▶ What the task asks
No pictures go into the copy. Write out exactly the lines below from the one containing "Instruction: Show trend" through the one containing "Task: Click the back".

▶ Supplied records
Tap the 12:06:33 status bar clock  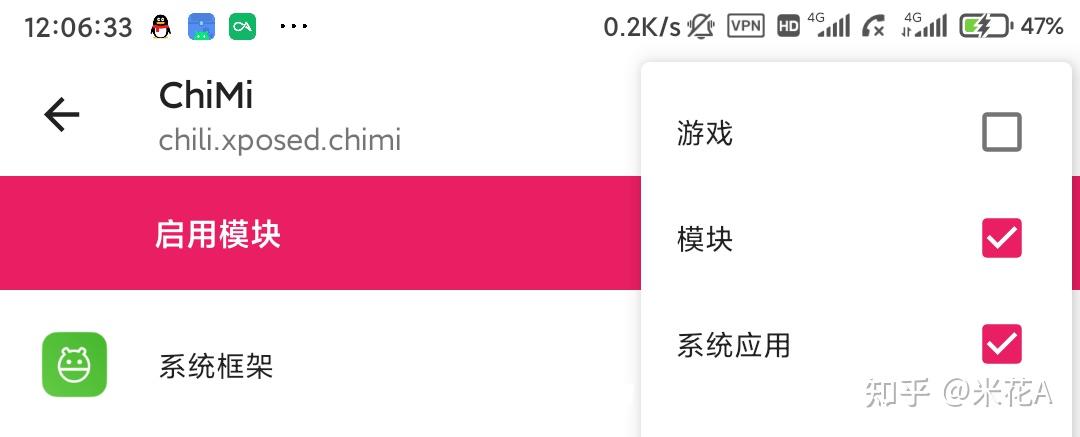click(78, 27)
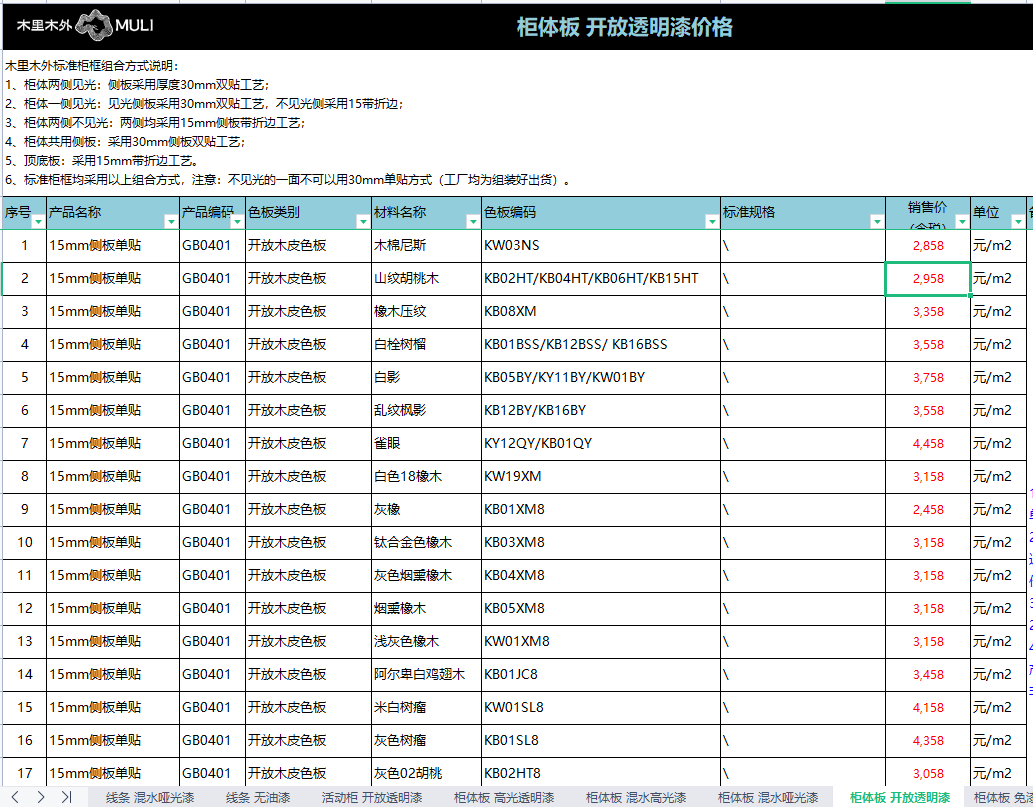Viewport: 1033px width, 807px height.
Task: Open filter arrow for 材料名称 column
Action: tap(472, 222)
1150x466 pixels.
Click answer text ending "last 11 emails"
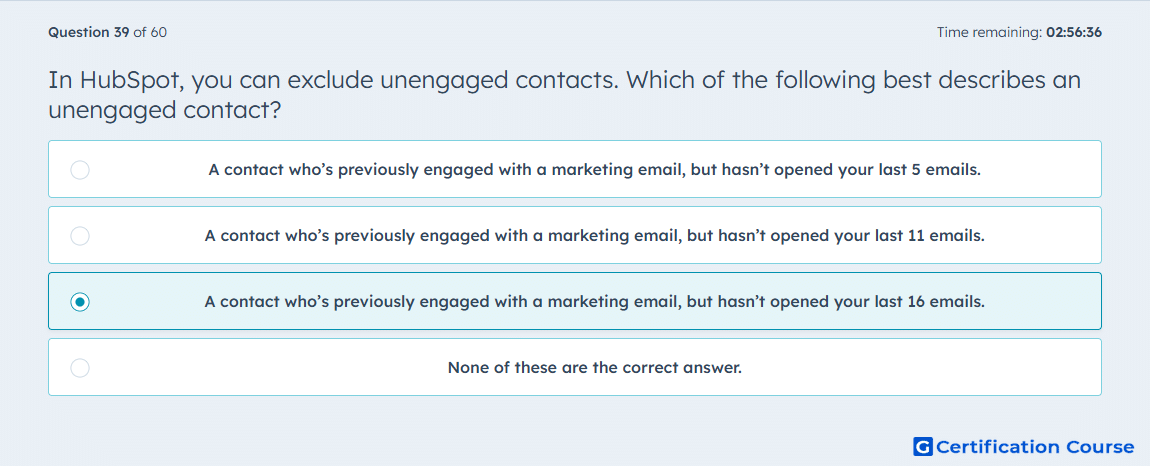pos(595,236)
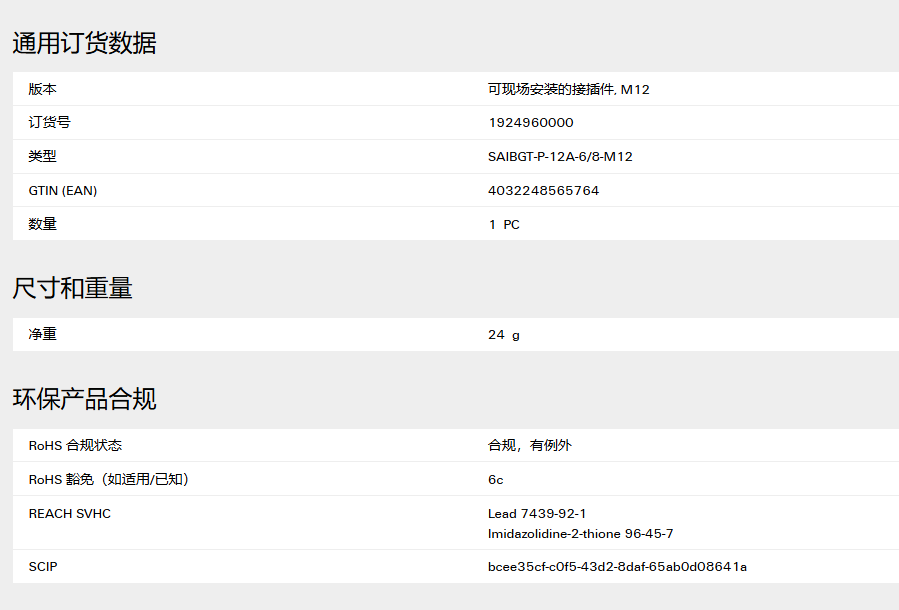Image resolution: width=899 pixels, height=610 pixels.
Task: Click the 可现场安装的接插件, M12 description
Action: pyautogui.click(x=568, y=89)
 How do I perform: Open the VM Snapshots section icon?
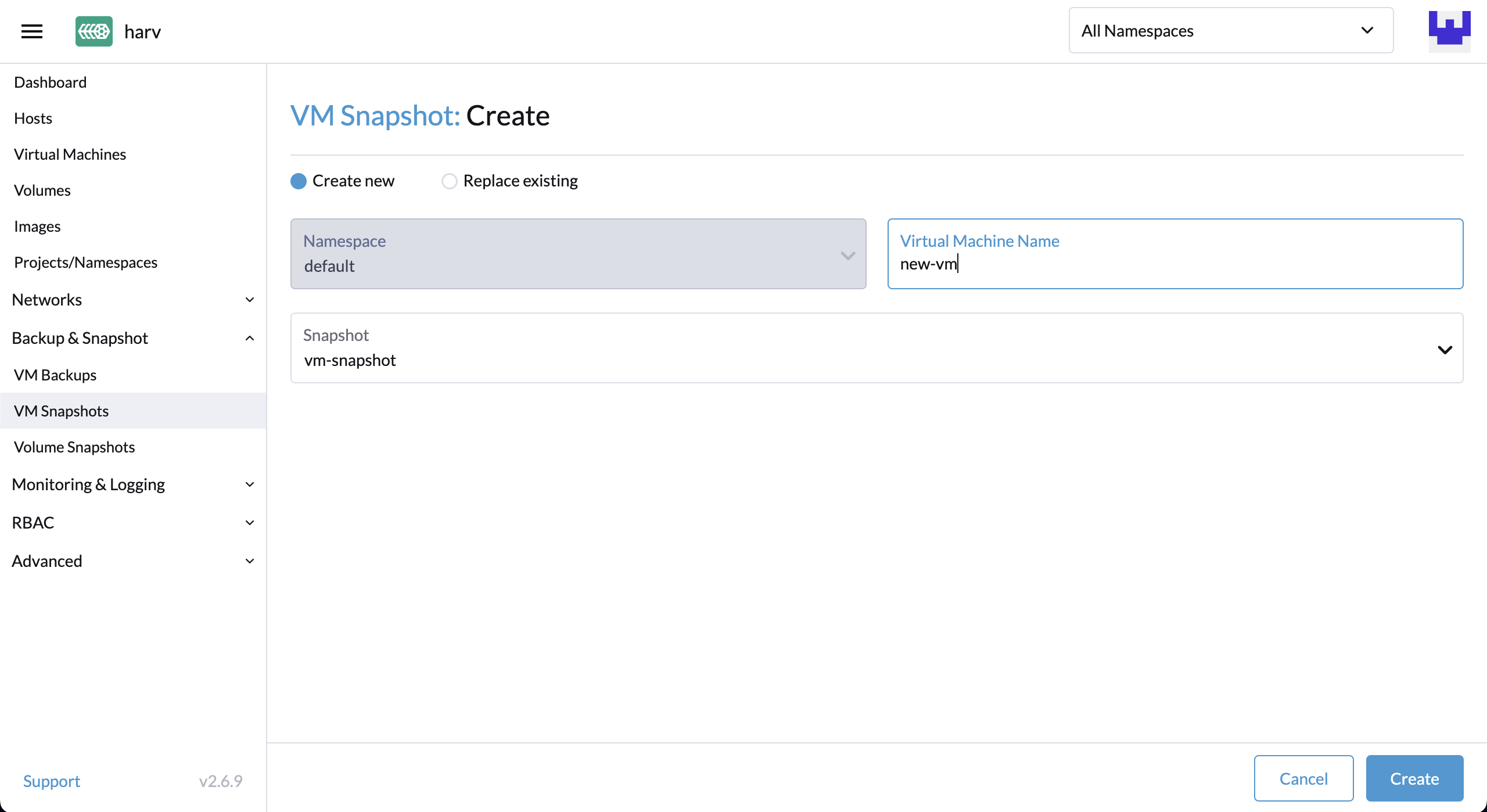point(61,410)
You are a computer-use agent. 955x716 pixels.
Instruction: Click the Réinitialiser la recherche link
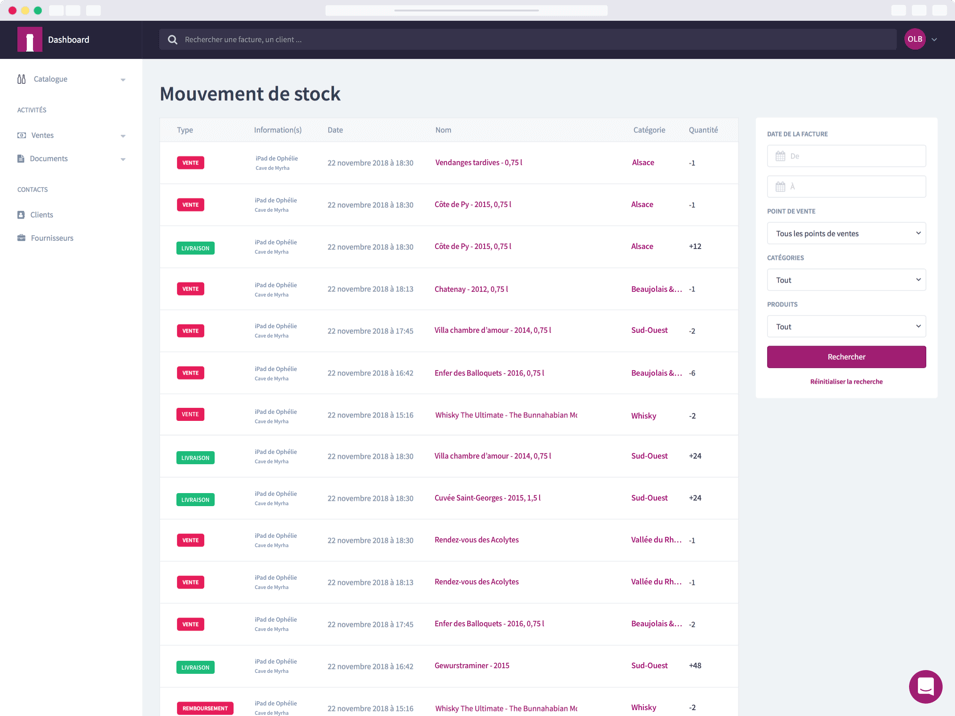coord(846,381)
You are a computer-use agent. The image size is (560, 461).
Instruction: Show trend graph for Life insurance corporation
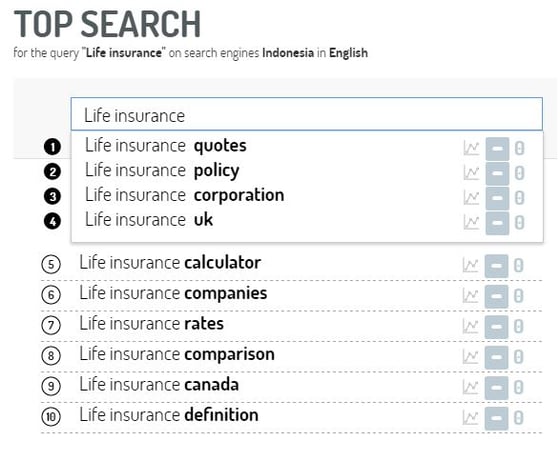click(471, 198)
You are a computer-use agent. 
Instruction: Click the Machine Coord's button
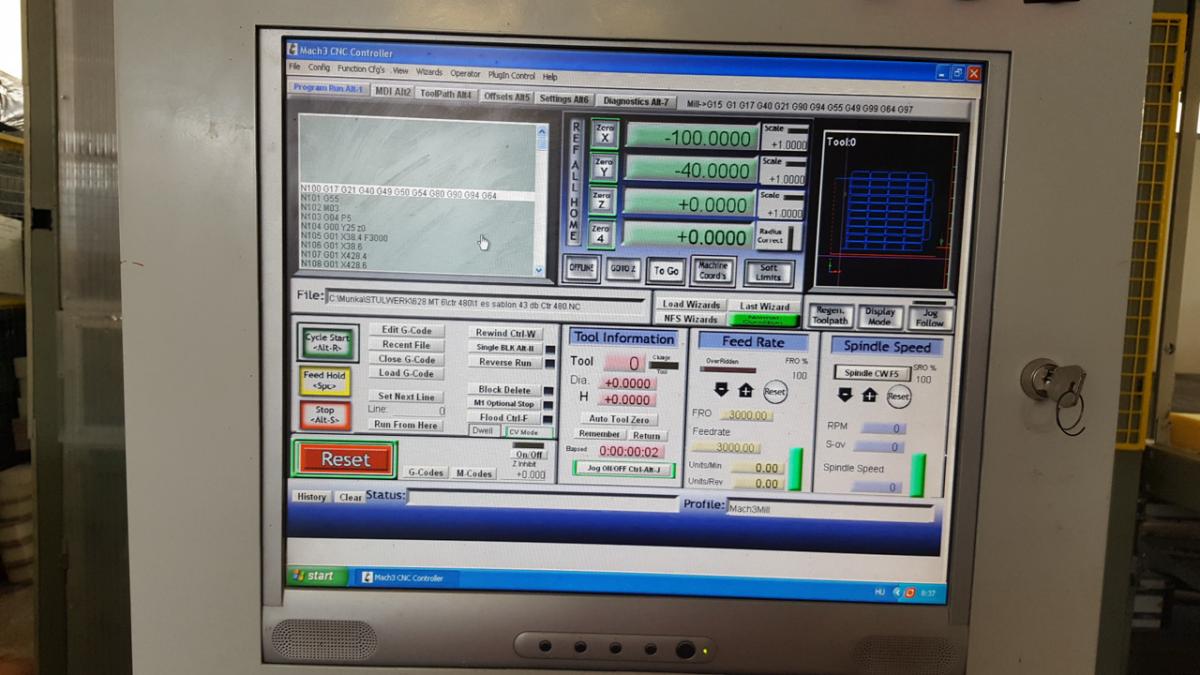coord(713,271)
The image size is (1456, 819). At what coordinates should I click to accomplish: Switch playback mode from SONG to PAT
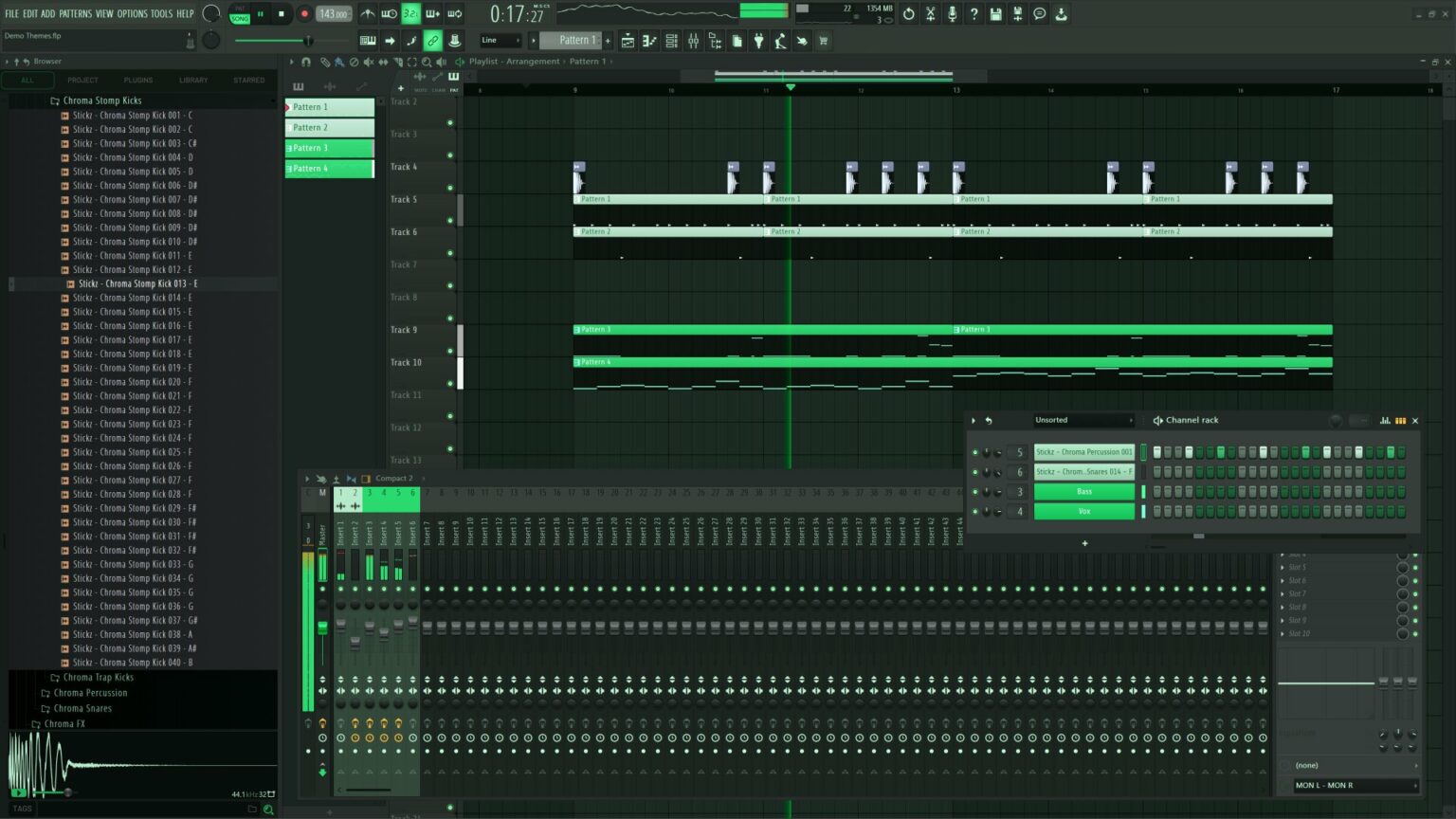click(x=237, y=8)
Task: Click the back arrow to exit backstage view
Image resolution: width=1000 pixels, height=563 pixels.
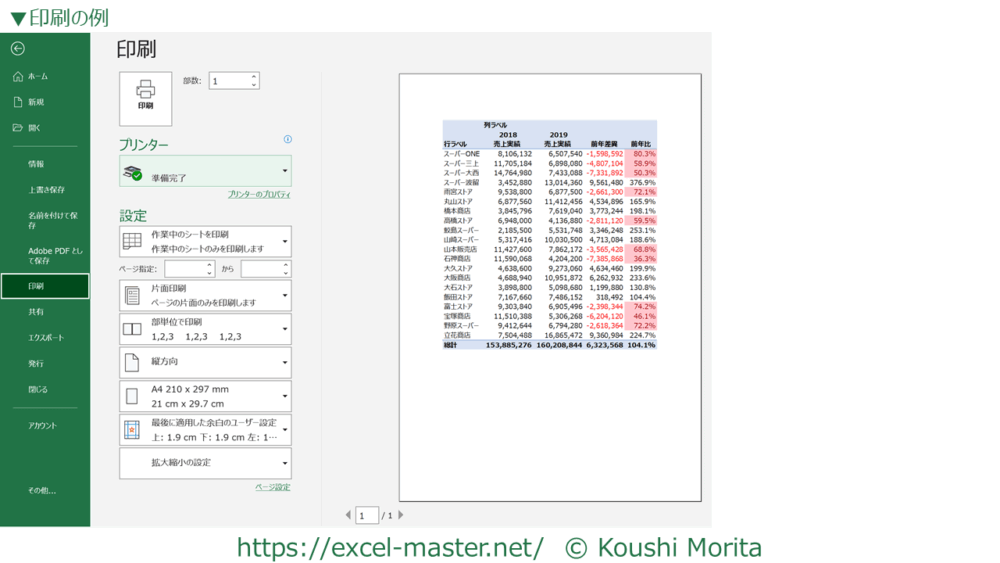Action: tap(17, 48)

▶ Response below
Instruction: Show trend graph for Life insurance corporation
click(471, 198)
You are a computer-use agent. 
Instruction: Click the Machine Coord's button
coord(713,271)
The image size is (1456, 819). At what coordinates should I click to accomplish: Switch playback mode from SONG to PAT
click(x=237, y=8)
Task: Click the back arrow to exit backstage view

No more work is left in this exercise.